Royal Army Medical Corps group, taken in France, 1919. It clearly shows how uniforms reinforced gender roles. The men are wearing army service dress, just like combat soldiers, although their role is to provide medical care. The women are wearing long skirts and big head-dresses. Also notice that some of the men are very short. The man on the left of the middle row, standing between the corporal and the nurse with a dog at their feet, looks shorter than some of the women. If you look very closely you can see that some of the group are holding puppies.
A man and woman called Fred and Kitty, but I don’t know their surnames. Fred is a sergeant in the Army Service Corps, and Kitty is in civilian clothes. The poses reinforce the differences in dress, suggesting male dominance and female submission.

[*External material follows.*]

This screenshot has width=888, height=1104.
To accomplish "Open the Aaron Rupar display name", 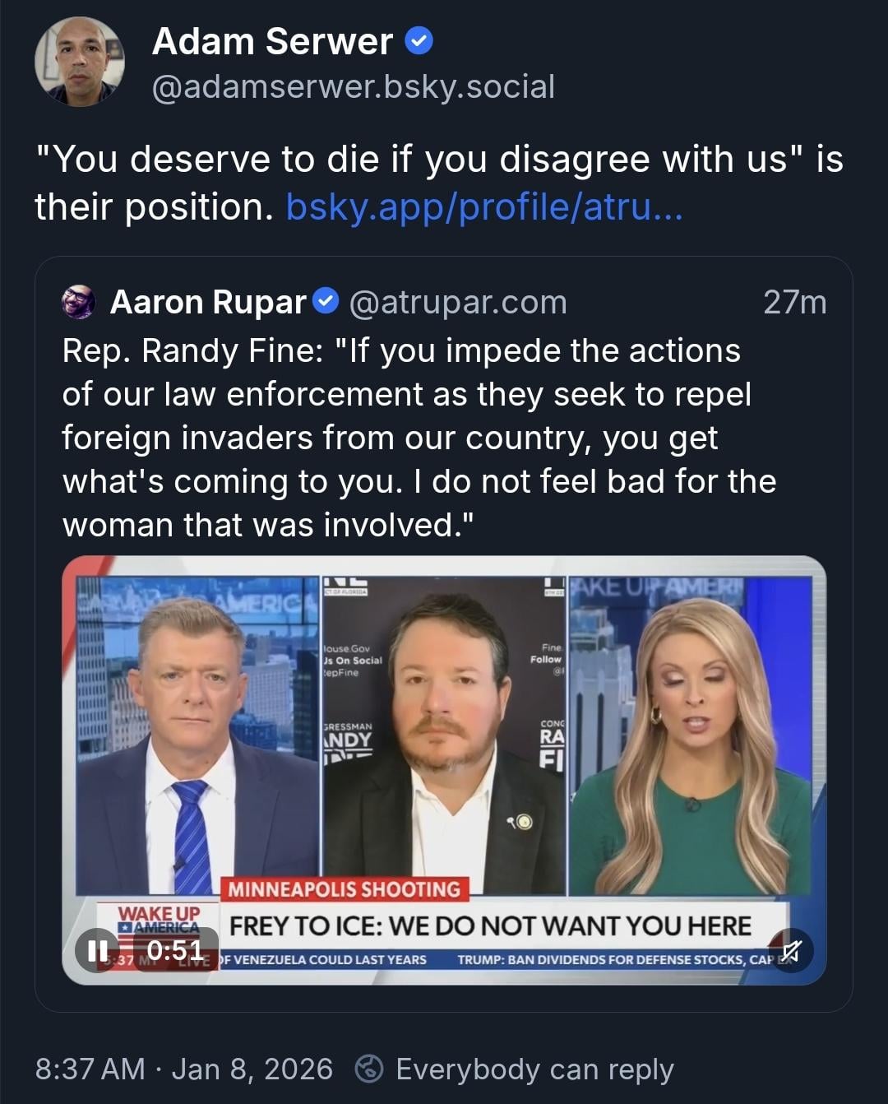I will point(208,302).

Territorial Royal Field Artillery corporal with a small boy. Probably taken in Cardiff or Pontypridd. Like the Sergeant in the previous photo, the corporal is wearing spurs. These were standard equipment for troops classed as mounted, which included field artillery and service corps because they relied on horses for transport. I love the little boy’s pose. Although man and boy are both male, they illustrate the hierarchy of masculinity: the corporal is more of a man because of his age, independence and military service.
A group of female munitions workers. The unprecedented expansion of both the British Army and the arms industry in the First World War, along with the assumption that women couldn’t or shouldn’t fight, led to more women working in munitions factories. This temporarily gave some women increased pay and freedom, but 90 years on women as a group still earn less than men as a group. Although the uniforms make some concessions to the practicalities of working in a factory, they also signify femininity.
There has been some bad news for historians recently: the RHS Bibliography of British and Irish History has lost its direct government funding and is being privatised in a move disturbingly reminiscent of PFI (and to add insult to injury the IHR claims to be “delighted” about this!); the UK National Archives (or PRO to most of us who use it) can no longer afford to open on Mondays or offer free parking.
But it’s not all bad. There’s also some good news from the National Archives which has got much less attention than the bad news – in fact I’m not even sure exactly when it happened. They are now allowing and encouraging users to upload photos of public records held at Kew to Flickr and similar photo sharing sites. Crown Copyright had already been waived to allow republication of the text of public records but previously publishing images of documents didn’t appear to be allowed. Now it’s confirmed that uploading images to Flickr is allowed (provided that you’ve taken them yourself – this doesn’t cover documents bought from DocumentsOnline or Ancestry). This is a win situation for everyone, because these documents will be made freely available without it costing the archives anything – a major advantage when budgets and funding are being cut drastically.
The NA has its own Flickr account, and a group for visitors. Combined with the Your Archives wiki this could lead to some really exciting stuff. Some people are already using Flickr and Your Archives to publish Metropolitan Police leavers’ registers. The possibilities are endless. I’m certainly going to upload all the photos I take in the course of my research. To start with I’ve put up the service record of my ancestor Tom Wenham from the First World War (photographed from the screen of a microfilm reader).
Still to come are some indemnity cases from SP24, and sooner or later I’ll have loads of SP28 to share. It would be fantastic if other archives would do this too, although some will probably be too conservative to try it. The British Library still doesn’t allow digital cameras, which just makes me not want to bother with BL manuscripts.